Find the lines below that contain the string "navigation". Copy each one.

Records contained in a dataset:
========================

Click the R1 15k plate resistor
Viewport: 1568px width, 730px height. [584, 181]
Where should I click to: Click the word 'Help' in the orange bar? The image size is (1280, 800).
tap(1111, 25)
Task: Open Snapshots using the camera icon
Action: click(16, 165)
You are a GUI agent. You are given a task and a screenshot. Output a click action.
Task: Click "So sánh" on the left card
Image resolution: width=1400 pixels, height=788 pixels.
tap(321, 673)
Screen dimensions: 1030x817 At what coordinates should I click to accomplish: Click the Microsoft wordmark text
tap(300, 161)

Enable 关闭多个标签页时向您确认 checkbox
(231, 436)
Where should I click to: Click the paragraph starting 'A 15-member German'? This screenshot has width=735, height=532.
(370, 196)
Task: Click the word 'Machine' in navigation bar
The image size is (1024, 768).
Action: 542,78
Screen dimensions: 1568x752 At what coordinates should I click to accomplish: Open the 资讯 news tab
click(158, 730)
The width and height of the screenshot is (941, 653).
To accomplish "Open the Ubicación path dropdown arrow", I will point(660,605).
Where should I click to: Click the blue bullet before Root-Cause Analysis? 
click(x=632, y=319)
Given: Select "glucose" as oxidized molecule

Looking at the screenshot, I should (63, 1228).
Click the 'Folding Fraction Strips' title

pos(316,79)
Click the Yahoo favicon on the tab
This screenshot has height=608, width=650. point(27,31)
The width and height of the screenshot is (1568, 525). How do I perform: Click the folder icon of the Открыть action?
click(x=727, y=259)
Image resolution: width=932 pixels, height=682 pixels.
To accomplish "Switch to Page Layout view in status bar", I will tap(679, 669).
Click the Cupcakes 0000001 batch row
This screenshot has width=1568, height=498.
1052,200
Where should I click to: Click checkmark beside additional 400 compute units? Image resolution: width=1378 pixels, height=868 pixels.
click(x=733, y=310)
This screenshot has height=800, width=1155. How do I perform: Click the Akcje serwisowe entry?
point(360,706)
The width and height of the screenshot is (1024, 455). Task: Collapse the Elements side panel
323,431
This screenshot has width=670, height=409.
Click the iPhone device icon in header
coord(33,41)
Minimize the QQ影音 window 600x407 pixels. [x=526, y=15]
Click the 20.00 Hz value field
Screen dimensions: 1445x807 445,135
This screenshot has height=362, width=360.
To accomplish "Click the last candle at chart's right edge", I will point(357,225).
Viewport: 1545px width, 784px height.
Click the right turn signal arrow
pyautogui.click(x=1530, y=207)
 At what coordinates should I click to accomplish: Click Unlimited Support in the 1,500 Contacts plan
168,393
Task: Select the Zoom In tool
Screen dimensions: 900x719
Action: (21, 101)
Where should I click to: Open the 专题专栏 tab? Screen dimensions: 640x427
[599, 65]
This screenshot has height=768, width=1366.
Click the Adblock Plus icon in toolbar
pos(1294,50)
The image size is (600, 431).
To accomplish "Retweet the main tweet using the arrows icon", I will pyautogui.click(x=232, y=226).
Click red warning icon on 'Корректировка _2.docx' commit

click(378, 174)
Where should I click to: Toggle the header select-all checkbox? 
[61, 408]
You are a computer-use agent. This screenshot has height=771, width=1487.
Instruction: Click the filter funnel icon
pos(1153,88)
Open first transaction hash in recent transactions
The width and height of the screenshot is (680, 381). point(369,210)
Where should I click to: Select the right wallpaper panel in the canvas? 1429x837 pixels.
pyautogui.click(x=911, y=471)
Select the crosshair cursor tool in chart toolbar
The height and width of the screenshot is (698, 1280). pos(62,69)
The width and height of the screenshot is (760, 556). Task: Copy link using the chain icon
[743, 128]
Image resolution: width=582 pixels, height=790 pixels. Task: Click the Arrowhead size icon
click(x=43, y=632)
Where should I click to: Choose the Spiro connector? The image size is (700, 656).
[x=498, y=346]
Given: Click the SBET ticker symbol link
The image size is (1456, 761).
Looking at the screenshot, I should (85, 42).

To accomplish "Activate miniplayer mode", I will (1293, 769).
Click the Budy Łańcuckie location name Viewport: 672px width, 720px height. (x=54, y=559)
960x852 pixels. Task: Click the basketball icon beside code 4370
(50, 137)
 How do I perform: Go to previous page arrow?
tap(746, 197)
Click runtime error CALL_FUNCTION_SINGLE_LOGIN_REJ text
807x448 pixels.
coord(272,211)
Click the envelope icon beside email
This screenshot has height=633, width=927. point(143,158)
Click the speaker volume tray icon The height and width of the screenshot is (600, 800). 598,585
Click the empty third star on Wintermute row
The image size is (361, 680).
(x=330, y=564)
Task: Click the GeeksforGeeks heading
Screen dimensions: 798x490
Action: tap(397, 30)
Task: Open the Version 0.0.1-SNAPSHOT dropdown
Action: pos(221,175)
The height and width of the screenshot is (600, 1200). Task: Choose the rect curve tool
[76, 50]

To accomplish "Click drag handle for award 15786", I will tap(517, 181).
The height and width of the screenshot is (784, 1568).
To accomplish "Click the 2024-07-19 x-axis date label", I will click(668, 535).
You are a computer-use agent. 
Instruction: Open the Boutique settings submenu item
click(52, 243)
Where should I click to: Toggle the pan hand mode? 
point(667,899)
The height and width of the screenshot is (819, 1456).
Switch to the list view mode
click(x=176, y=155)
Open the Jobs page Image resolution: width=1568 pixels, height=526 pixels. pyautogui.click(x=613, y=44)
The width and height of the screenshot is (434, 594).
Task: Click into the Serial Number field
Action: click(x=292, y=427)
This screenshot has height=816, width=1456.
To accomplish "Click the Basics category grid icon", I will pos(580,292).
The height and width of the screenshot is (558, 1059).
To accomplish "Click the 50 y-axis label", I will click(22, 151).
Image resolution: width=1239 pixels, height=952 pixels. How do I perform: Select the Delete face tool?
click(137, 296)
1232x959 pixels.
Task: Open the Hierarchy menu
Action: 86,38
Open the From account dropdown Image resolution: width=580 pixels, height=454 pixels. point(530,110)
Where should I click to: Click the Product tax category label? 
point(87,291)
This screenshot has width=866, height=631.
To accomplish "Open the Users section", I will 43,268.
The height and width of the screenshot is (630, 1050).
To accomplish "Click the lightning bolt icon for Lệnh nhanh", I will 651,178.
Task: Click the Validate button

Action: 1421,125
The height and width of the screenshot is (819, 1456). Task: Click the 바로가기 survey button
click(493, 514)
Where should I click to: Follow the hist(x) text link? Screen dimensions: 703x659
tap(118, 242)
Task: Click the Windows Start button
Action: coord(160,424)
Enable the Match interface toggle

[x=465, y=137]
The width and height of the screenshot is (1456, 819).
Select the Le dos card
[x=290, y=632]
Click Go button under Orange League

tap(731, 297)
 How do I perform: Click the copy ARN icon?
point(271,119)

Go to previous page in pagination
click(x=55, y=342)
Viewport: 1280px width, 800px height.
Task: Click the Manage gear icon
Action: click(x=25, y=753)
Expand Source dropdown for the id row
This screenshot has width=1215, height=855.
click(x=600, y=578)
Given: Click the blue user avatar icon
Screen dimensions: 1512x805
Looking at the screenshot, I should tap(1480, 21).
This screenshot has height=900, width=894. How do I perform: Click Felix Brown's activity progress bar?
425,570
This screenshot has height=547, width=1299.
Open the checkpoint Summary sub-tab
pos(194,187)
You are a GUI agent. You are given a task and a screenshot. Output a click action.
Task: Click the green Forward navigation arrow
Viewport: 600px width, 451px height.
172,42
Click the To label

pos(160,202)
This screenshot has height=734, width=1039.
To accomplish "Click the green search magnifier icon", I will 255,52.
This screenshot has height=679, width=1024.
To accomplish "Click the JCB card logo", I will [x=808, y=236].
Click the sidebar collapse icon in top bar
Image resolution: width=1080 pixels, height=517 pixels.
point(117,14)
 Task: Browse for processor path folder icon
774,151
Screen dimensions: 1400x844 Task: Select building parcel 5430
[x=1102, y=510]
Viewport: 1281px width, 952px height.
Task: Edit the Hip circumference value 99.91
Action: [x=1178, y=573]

========================

Answer to this exercise:
Task: Click the word 'Machine' in navigation bar
Task: Click the green Forward navigation arrow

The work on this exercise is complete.